Sign up for emails from long-term emergency food companies to receive sale alerts.
If you have money saved for emergency food, you will have the money needed to purchase the items when they are discounted.
5. Buy in Bulk
While we do advise starting small and building your food supply, there are times you can save money when buying in bulk.
If you prioritize saving money before doing a lot of shopping, you can save up for a bulk emergency food kit.
This 1-Week Emergency Food Supply is $89.
If you bought twelve weeks’ worth of this 1-Week Emergency Food Supply, it would cost you $1,068.
But, if you purchased this 3-Month Emergency Food Supply, it would cost $897.
You save almost $200 by buying the larger bulk kit.
6. Keep a List
As you work toward your long-term food supply goals, you need to keep a list of what you have and what you still need.
Don’t overthink it. Simply place a notebook that has a list of all the essentials you want and need. As these food items are purchased, cross them off.
This way, it will be easy to see what is still needed and what you have enough of. This will prevent you from purchasing too much of one item and not enough of something else.
7. Create an Easy Rotation System
It’s important to consider the expiration dates of your food supply.
While long-term emergency food sometimes has expiration dates as far as thirty years into the future, other foods in your pantry may expire much sooner.
A basic rule of thumb is to put your newer items in the back and move your older items to the front each time you restock.
This ensures you eat the older products before they expire.
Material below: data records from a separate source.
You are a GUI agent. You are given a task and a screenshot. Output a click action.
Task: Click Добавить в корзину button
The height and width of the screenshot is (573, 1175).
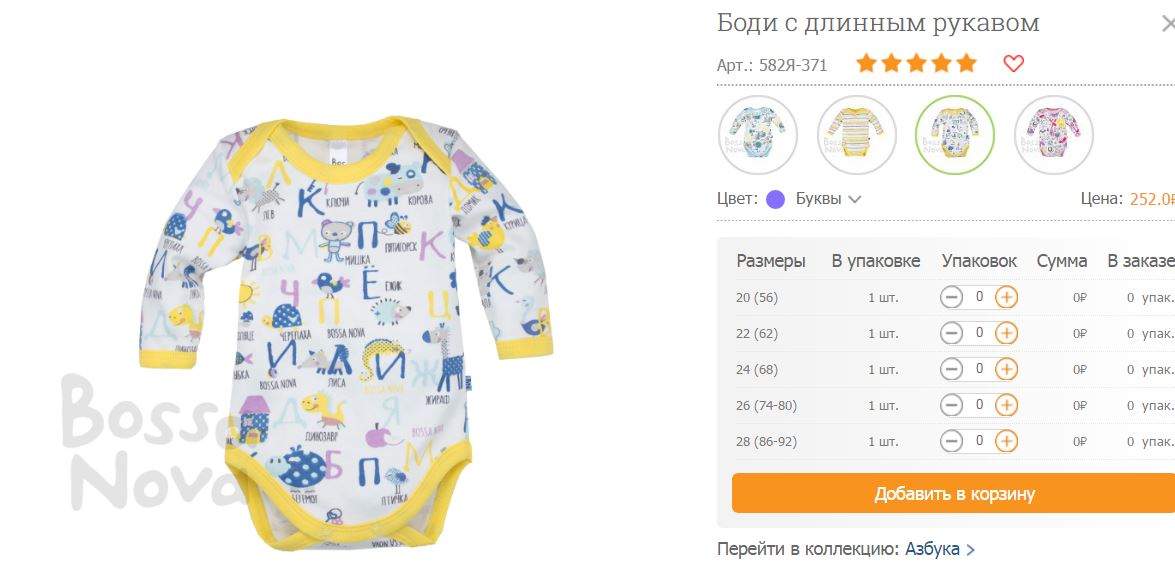pos(954,494)
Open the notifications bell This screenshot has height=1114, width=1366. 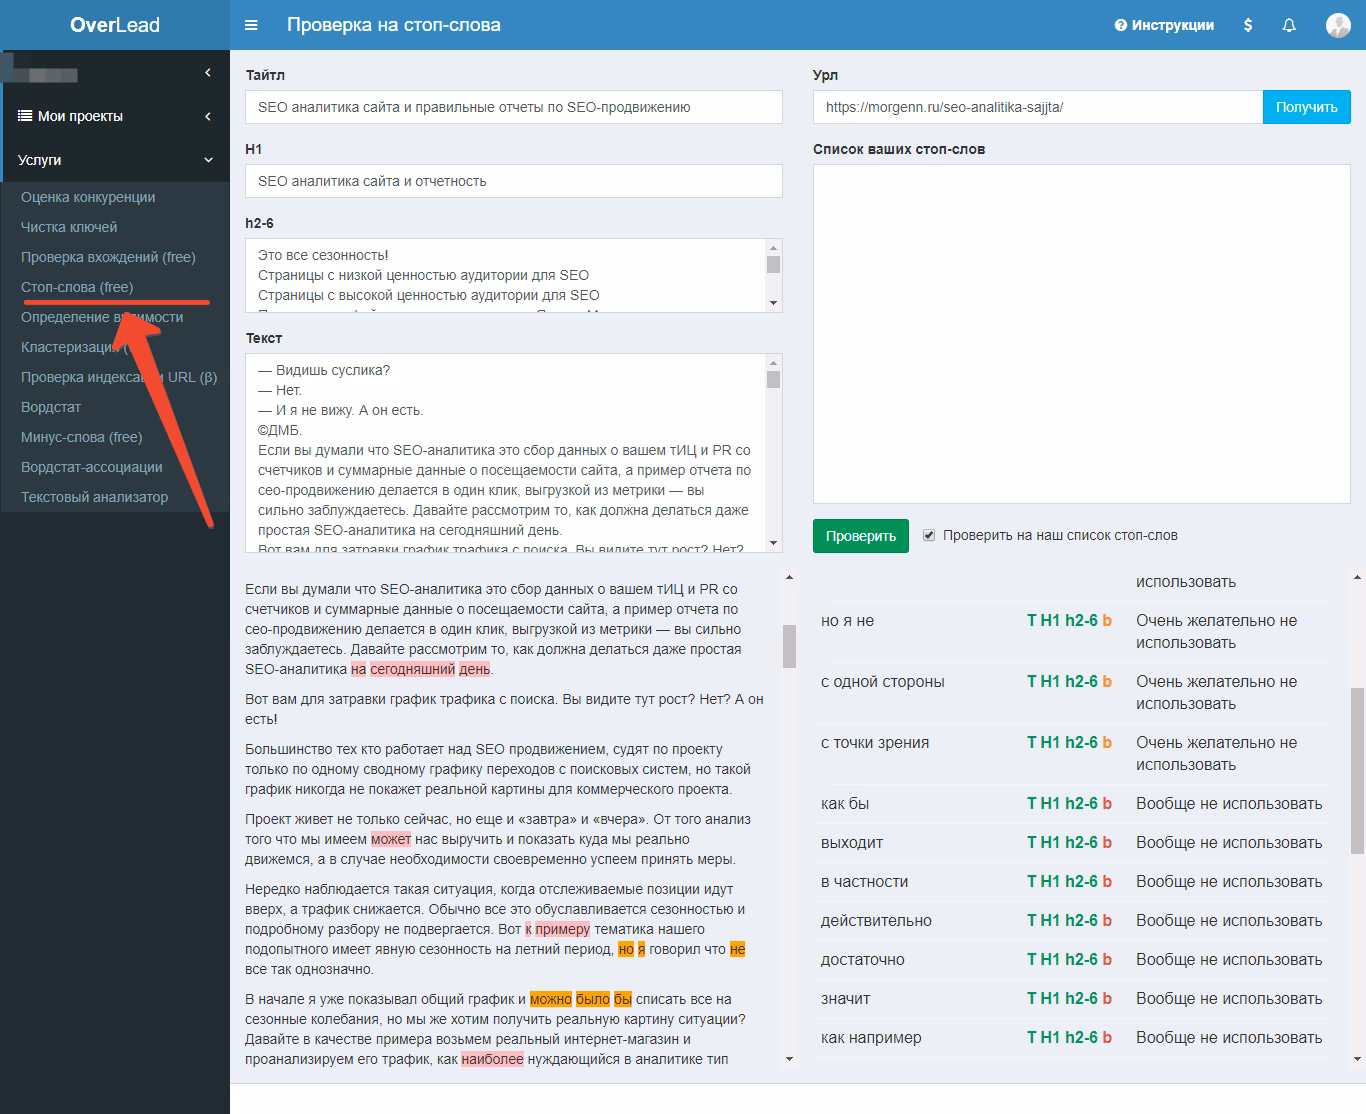(x=1289, y=24)
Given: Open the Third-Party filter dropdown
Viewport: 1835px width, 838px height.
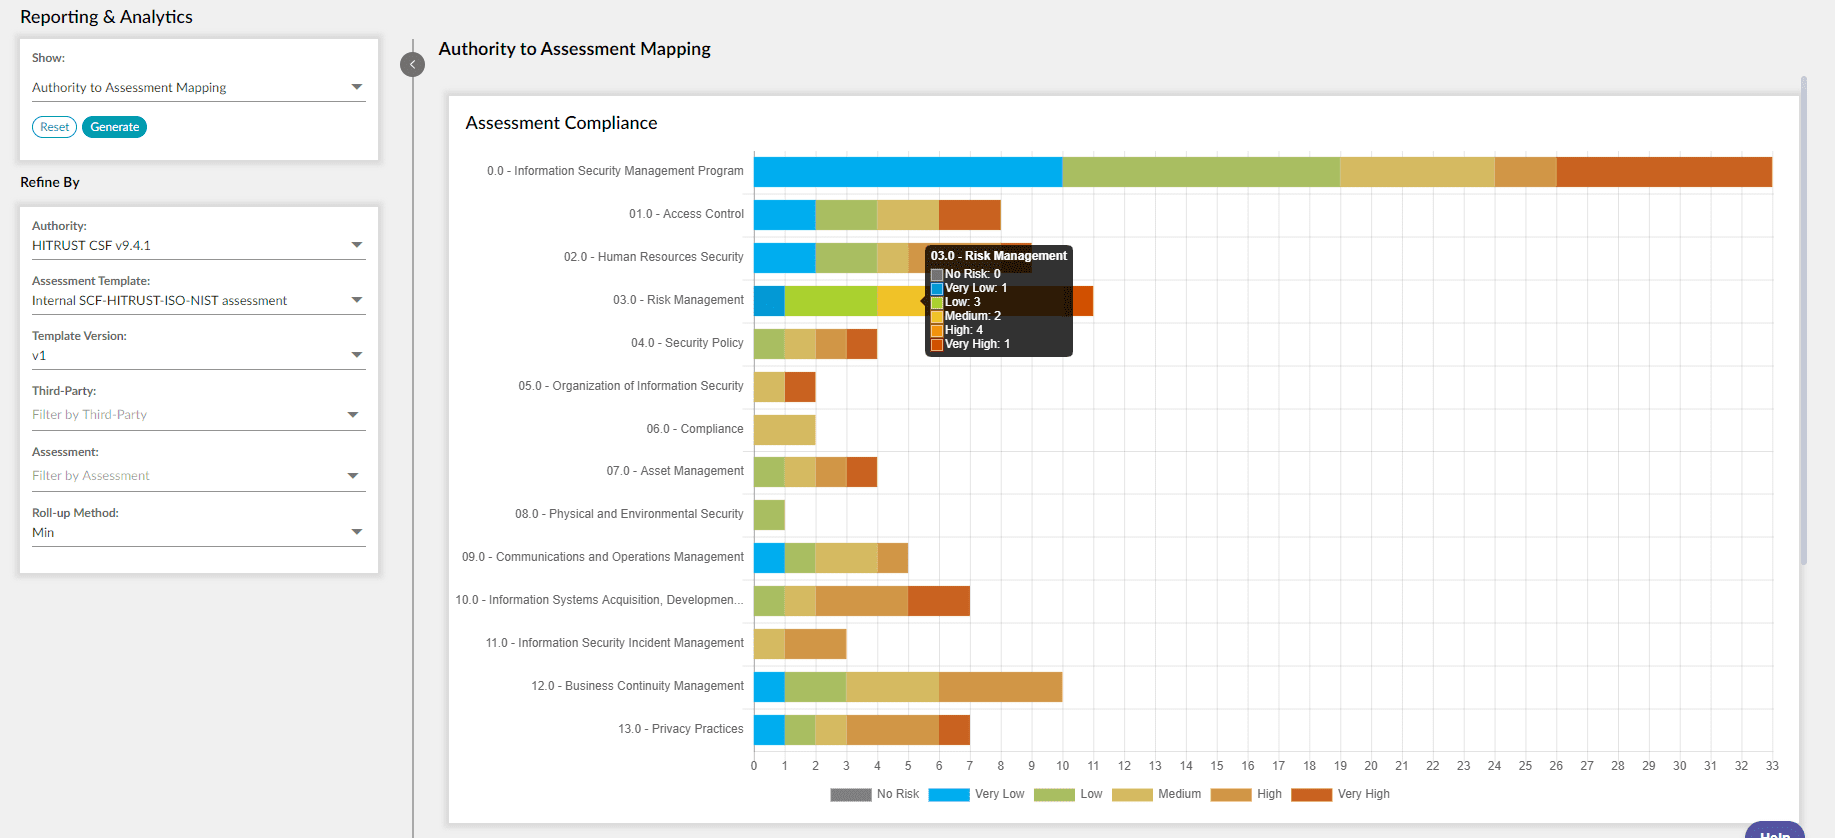Looking at the screenshot, I should pos(198,415).
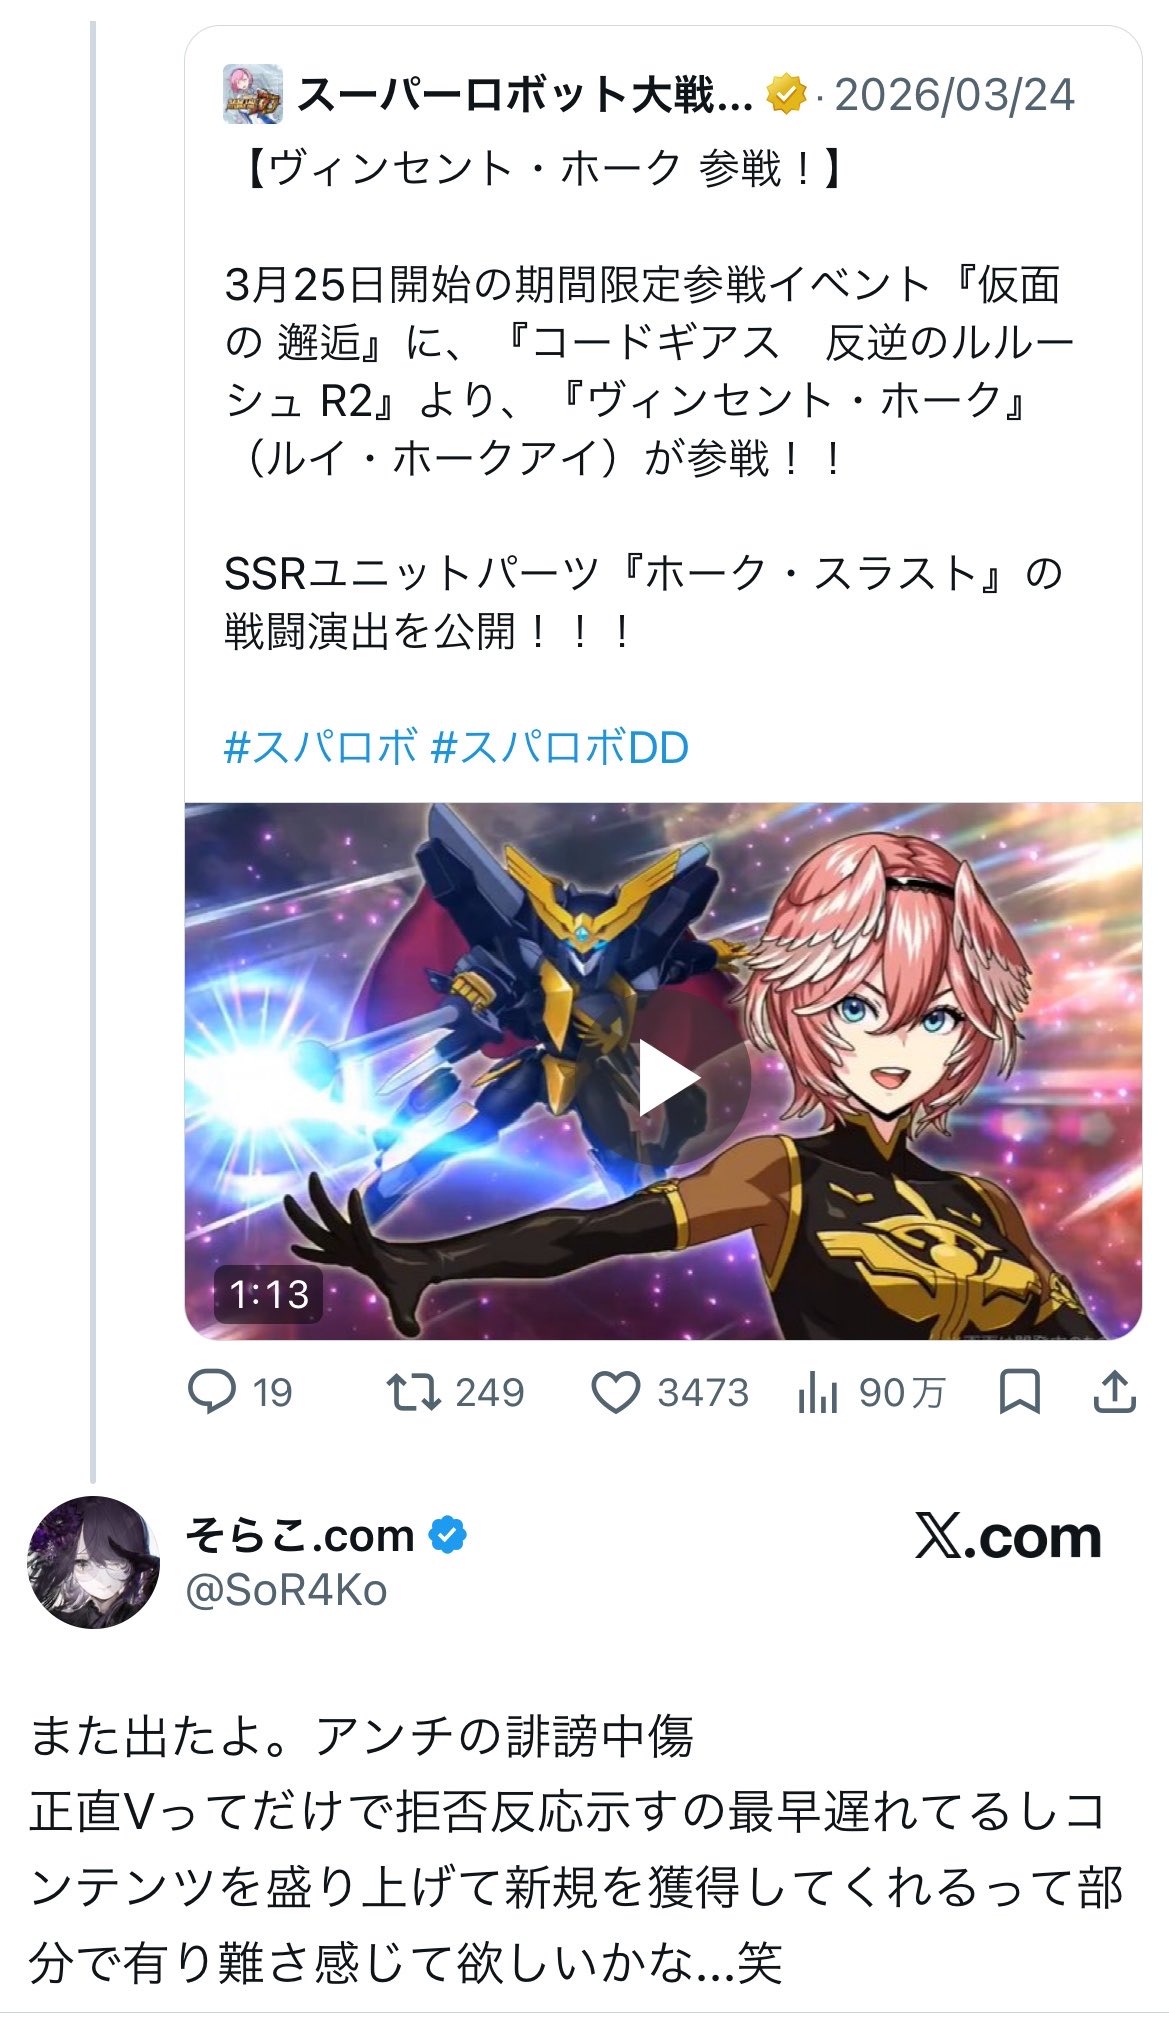Screen dimensions: 1169x2024
Task: Open the @SoR4Ko handle
Action: [x=286, y=1589]
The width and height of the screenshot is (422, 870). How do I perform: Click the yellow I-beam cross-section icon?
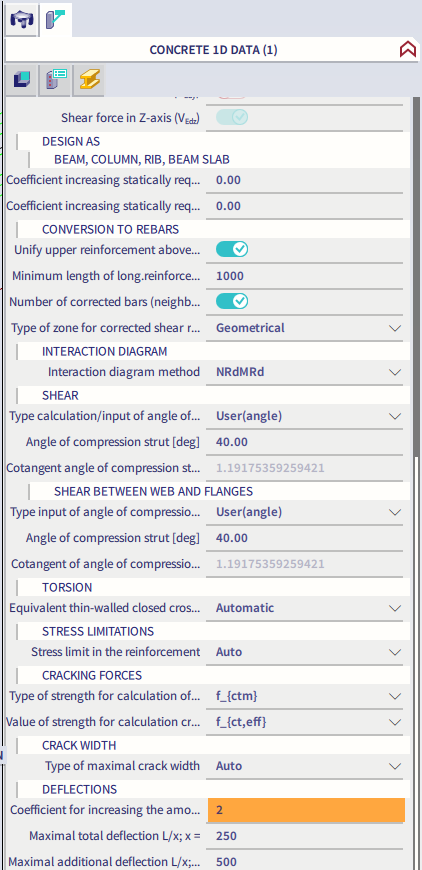coord(88,80)
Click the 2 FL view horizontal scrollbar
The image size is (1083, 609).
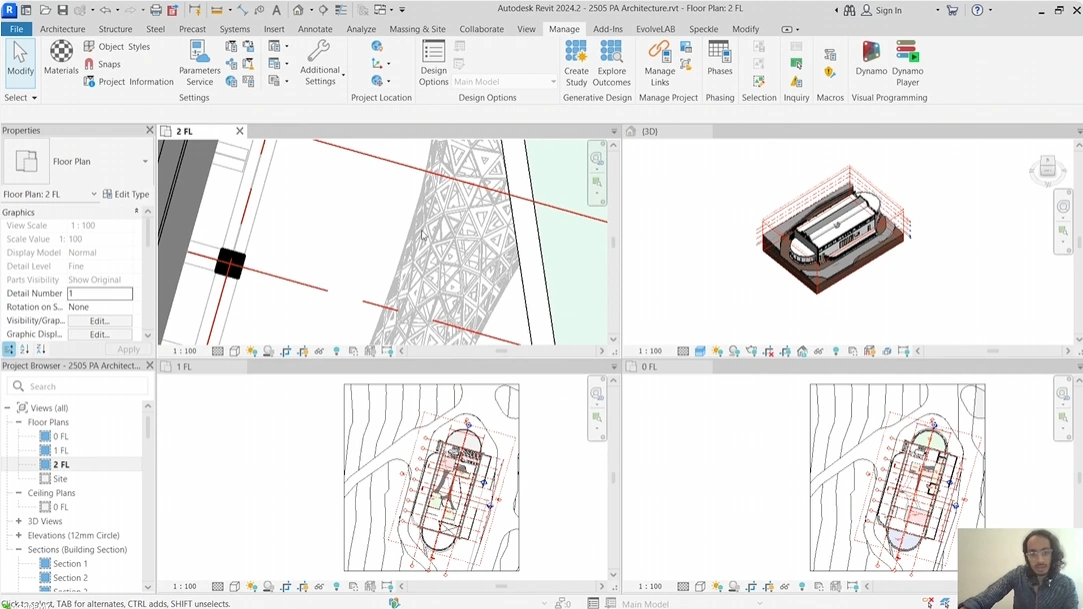pos(500,351)
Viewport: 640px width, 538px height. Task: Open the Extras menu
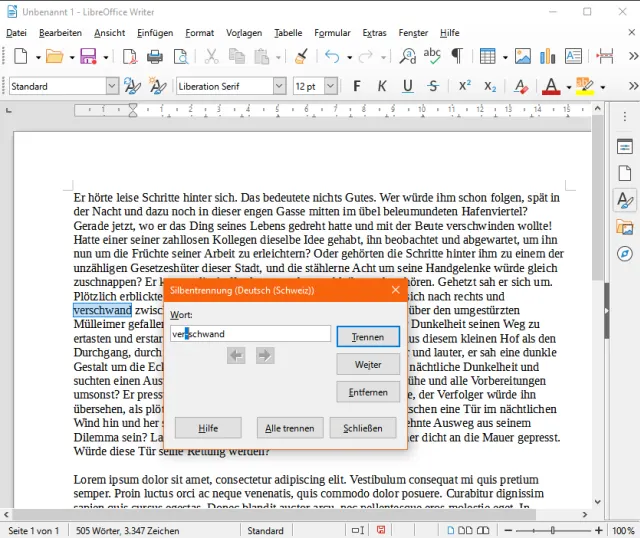(374, 33)
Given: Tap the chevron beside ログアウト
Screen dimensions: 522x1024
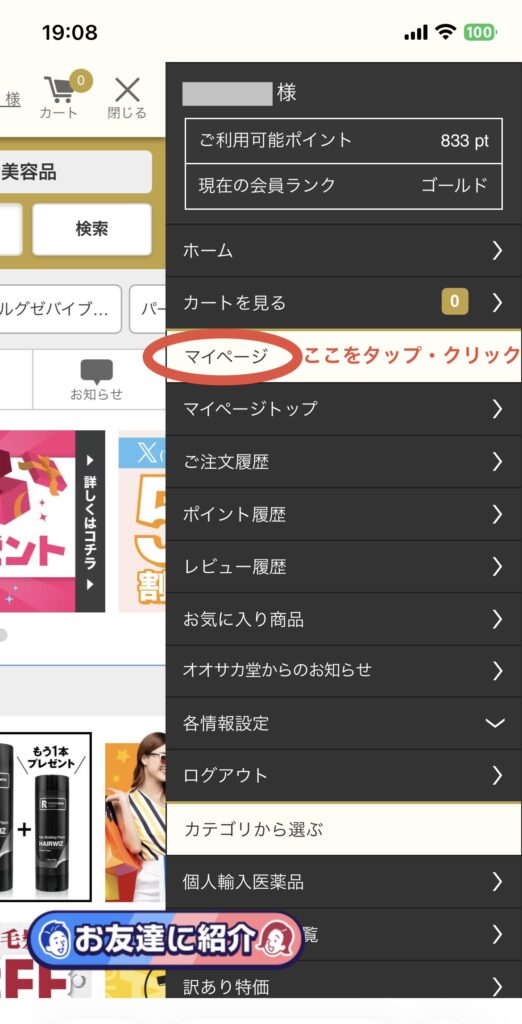Looking at the screenshot, I should coord(497,775).
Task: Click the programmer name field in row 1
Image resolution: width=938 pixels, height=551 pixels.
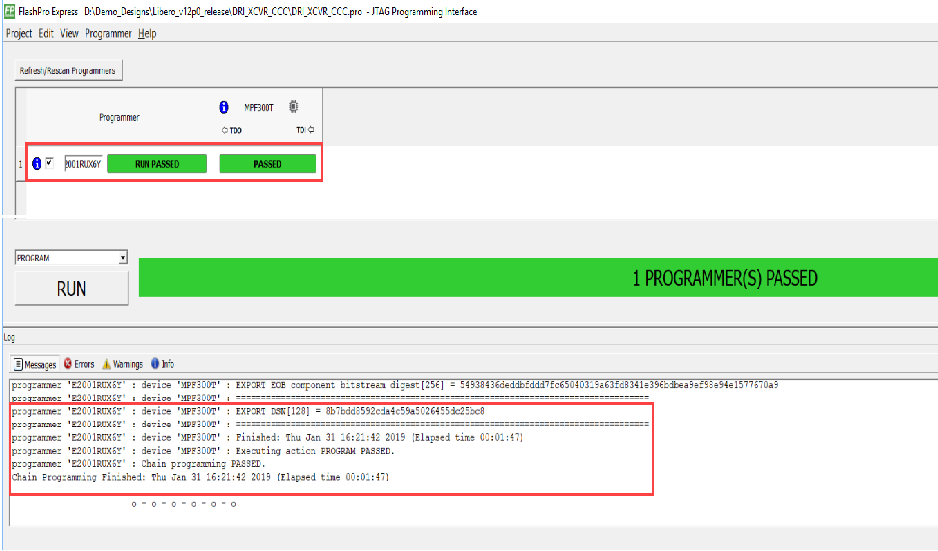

Another tip is to keep a permanent marker by your long-term food supply. Each time you add an item, write down the day it is added and the expected expiration date with the permanent marker.
8. Pay Attention to Packaging
If you are building your food supply on your own, it is especially important to pay attention to packaging.
For example, some of the basics people include in their food supply are pasta, rice, and flour. None of these basics are packaged for long-term storage if purchased from a grocery store. Moisture, oxygen, light, and rodents can easily contaminate plastic bags and cardboard boxes.
For these grocery items, you will need to purchase additional storage containers—such as five-gallon buckets and oxygen absorbers—to keep the food safe long-term.
If you purchase from an emergency food company, pay attention to their packaging. Their packaging should be designed for long-term storage.
9. Store in the Right Conditions
In addition to the proper packaging, you must store the food in the right conditions.
Your food supply should be kept in a cool, dry place, away from direct sunlight.
If the storage space is too moist or hot, you risk your food supply going bad more quickly.
10. Invest in Quality
Last but not least, it is extremely important to invest in quality food.
We understand the importance of saving money. But if you buy food your family won’t eat, you’ve wasted money.
Before you buy an item for your food supply, ask yourself if your family will actually eat it more than once during an emergency.
When possible, consider buying a sample and trying it before you stock up on several cases of chicken and rice that tastes bland.
When it comes to a long-term food supply, you want food that will sustain you and provide the nutrients you need to get through the day.